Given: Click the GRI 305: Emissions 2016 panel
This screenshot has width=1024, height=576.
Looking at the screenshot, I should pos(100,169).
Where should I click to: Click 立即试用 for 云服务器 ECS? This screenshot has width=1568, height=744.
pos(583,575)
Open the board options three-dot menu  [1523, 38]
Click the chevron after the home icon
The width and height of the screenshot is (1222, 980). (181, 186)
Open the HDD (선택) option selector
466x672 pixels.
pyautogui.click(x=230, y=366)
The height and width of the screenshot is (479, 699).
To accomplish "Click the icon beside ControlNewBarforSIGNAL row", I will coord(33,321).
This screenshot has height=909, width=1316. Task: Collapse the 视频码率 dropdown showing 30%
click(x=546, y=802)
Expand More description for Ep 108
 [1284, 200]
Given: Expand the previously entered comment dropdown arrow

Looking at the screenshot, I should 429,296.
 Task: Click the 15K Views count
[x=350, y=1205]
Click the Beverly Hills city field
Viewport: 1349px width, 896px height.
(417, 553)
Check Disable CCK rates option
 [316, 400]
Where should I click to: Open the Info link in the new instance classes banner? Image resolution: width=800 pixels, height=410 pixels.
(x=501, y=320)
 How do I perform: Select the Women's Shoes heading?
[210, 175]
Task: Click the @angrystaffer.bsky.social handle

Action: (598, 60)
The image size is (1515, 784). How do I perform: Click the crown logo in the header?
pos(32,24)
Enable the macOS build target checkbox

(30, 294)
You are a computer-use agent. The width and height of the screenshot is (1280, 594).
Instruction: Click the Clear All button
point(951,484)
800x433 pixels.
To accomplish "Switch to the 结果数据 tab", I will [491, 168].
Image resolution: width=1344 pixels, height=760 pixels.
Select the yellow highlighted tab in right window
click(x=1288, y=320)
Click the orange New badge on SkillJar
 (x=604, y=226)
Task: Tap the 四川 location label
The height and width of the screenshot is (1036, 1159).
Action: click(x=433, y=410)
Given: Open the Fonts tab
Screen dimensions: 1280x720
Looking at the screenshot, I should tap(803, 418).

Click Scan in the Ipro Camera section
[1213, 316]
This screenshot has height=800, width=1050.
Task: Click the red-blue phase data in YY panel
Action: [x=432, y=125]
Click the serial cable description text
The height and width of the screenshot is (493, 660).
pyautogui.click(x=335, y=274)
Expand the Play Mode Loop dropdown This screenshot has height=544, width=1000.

[Problem description]:
Return all lines from the data that include the string "will".

[Problem solution]:
To accomplish "Click the icon beside ControlNewBarforSIGNAL row", I will coord(33,321).
To accomplish "Switch to the 结果数据 tab", I will [491, 168].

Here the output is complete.